• [WHAT TO WORK ON]: Condense the paragraph of the lasagna recipe that begins "A comfort dish" into a shorter version that keeps its main facts.

• [SELECTED TEXT]:
Savory Spinach Pumpkin Lasagna for Cozy Family Dinners

A comfort dish, Spinach Pumpkin Lasagna combines sweet pumpkin with fresh spinach in a hearty, family-friendly meal.
Prep Time 20 minutes
Cook Time 40 minutes
Cooling Time 10 minutes
Total Time 1 hour 10 minutes
Servings: 8 slices
Course: Dinner
Cuisine: Italian
Calories: 350

Ingredients
  

For the Sauce
  • 2 tablespoons Olive Oil or any neutral oil as a substitute
  • 8 cloves Garlic grated/minced
  • 2 cans Pumpkin Puree about 4 cups
  • 2 cups Milk or dairy alternatives
  • 1 teaspoon Salt adjust according to taste
  • ½ teaspoon Dried Oregano
  • 1 teaspoon Dried Basil
  • 2 tablespoons Vinegar or Lemon Juice optional
For the Noodles and Filling
  • 1 pound Whole Wheat Lasagna Noodles about 12 noodles
  • ½ pound Ground Meat optional for vegetarian
  • ½ teaspoon Dried Sage optional
  • 3 cups Thawed/Cooked Spinach squeezed well
  • 12-16 ounces Ricotta Cheese or cottage cheese
  • 8 ounces Mozzarella Cheese sliced/shredded

Equipment

  • Large Pan
  • pot
  • skillet
  • Baking Dish

Method
 

Step-by-Step Instructions
  1. Heat 2 tablespoons of olive oil in a large pan over medium heat. Sauté 8 cloves of minced garlic until fragrant, about 1 minute.

• [DATA SHOWN]:
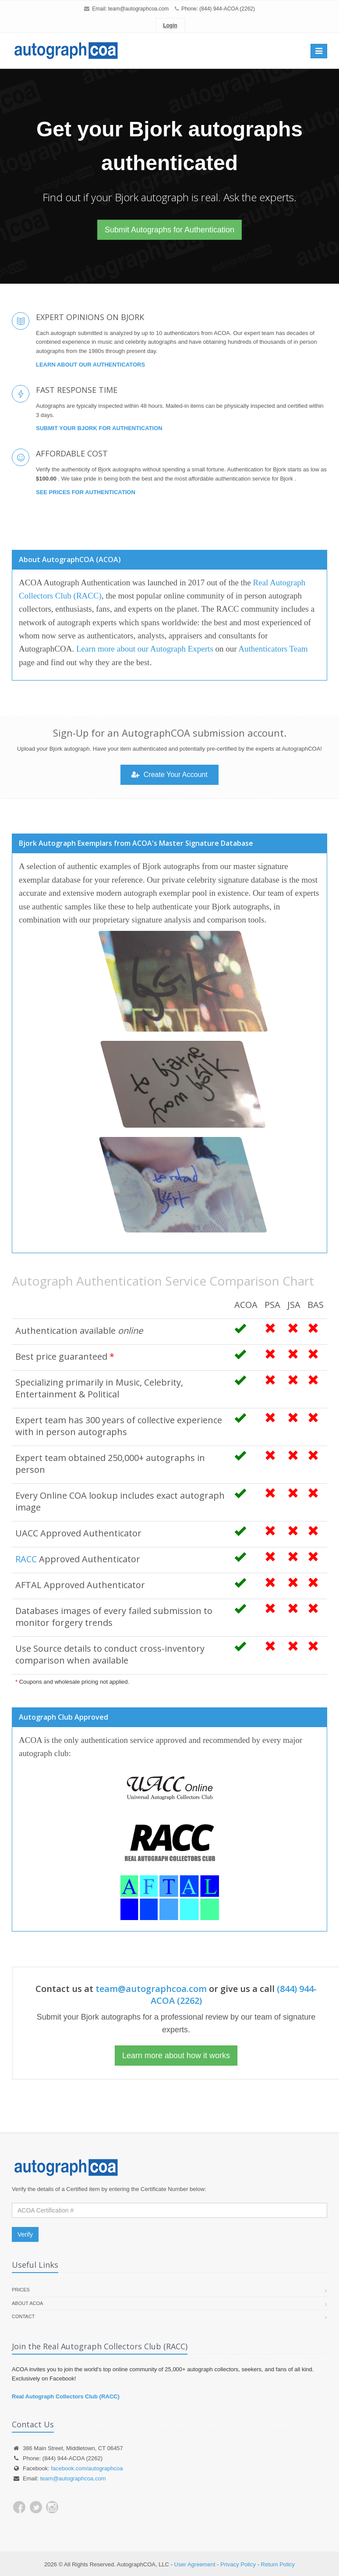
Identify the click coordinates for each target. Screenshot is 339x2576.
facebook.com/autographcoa (87, 2468)
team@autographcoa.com (138, 9)
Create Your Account (169, 774)
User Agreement (194, 2564)
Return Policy (278, 2564)
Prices (21, 2289)
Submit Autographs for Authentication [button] (169, 229)
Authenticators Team (272, 648)
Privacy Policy (238, 2564)
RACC (26, 1559)
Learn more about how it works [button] (176, 2055)
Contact (23, 2316)
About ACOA (27, 2303)
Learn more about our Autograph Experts (144, 648)
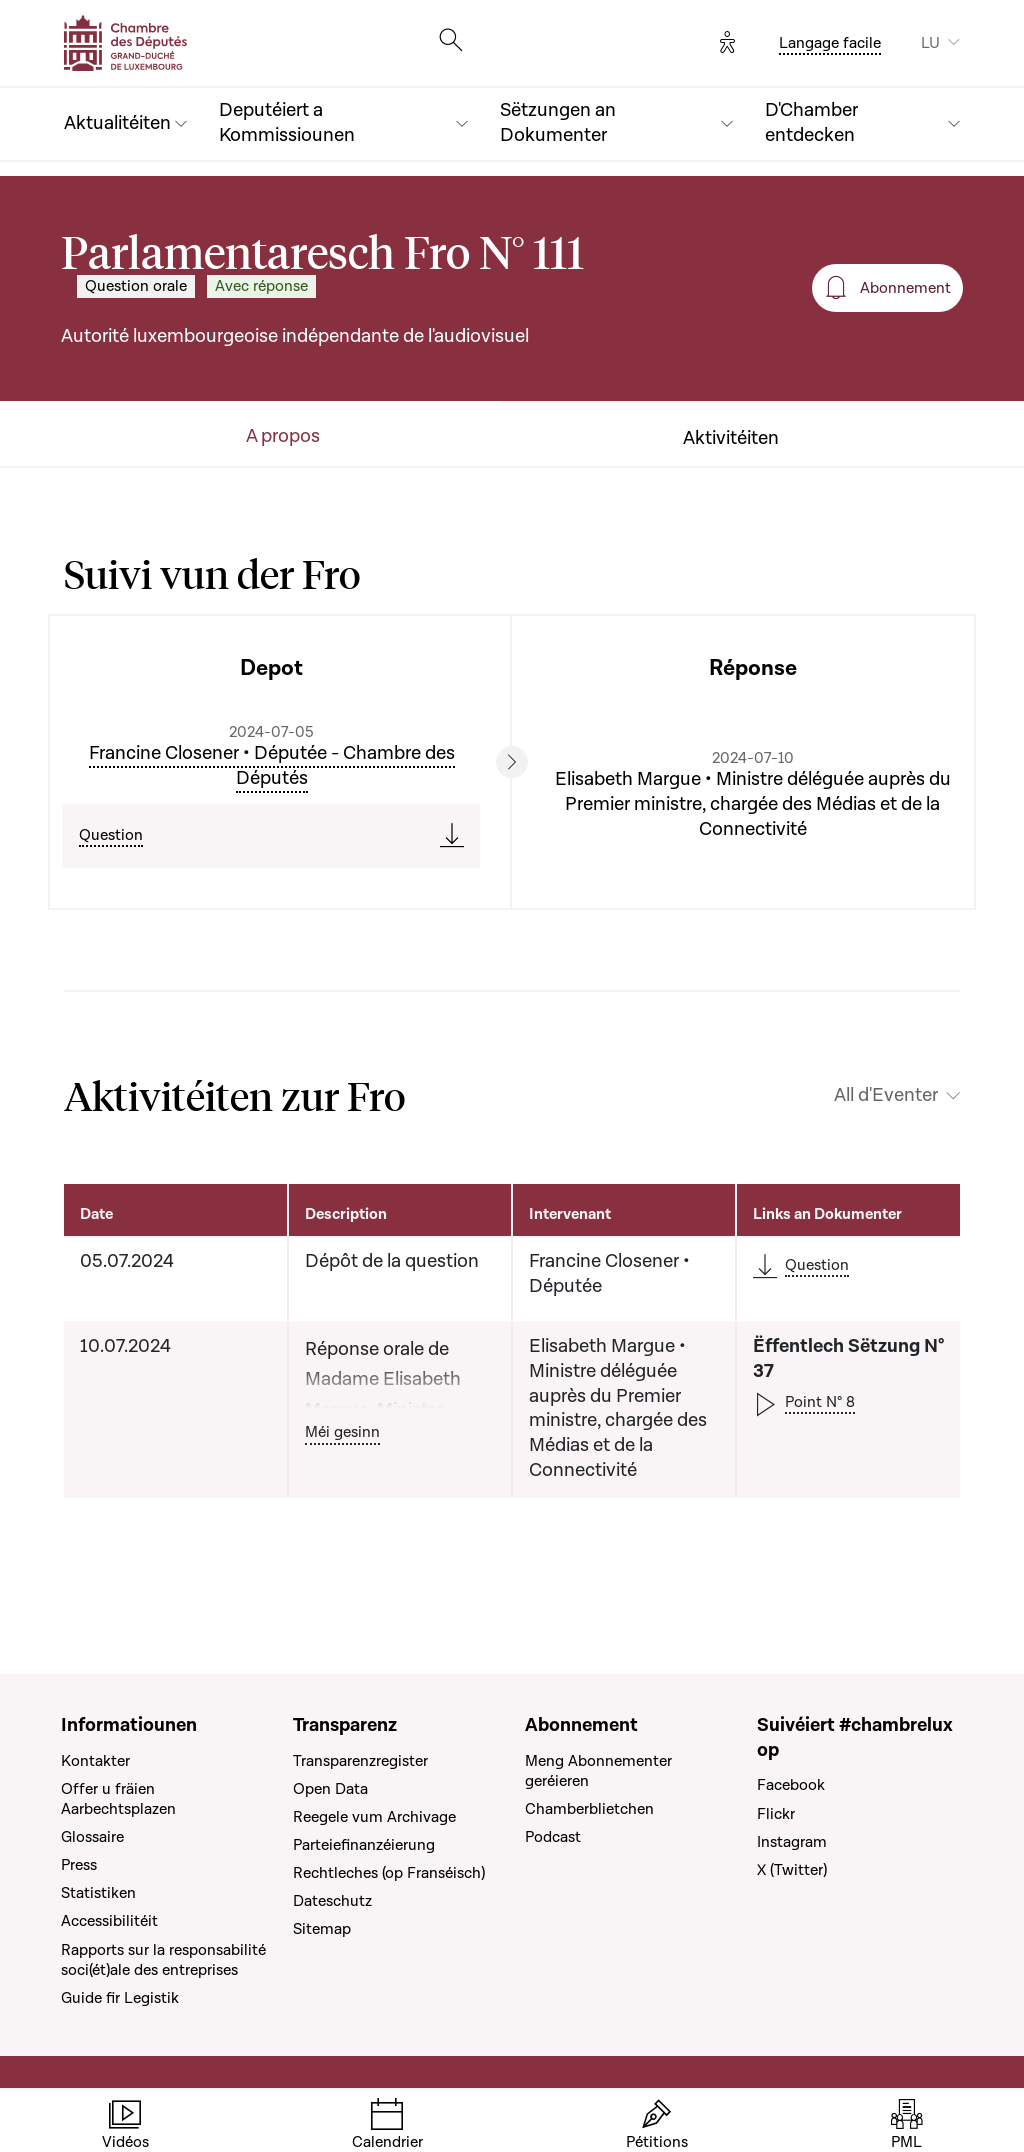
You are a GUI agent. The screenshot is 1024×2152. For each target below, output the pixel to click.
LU (930, 43)
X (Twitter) (792, 1870)
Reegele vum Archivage (374, 1817)
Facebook (791, 1785)
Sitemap (322, 1929)
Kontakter (95, 1761)
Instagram (792, 1842)
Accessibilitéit (109, 1921)
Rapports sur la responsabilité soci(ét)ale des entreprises (163, 1960)
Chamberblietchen (589, 1809)
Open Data (330, 1789)
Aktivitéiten (731, 439)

• [CORRECT RESPONSE]: Spinach Pumpkin Lasagna is a hearty, family-friendly comfort dish of sweet pumpkin and fresh spinach.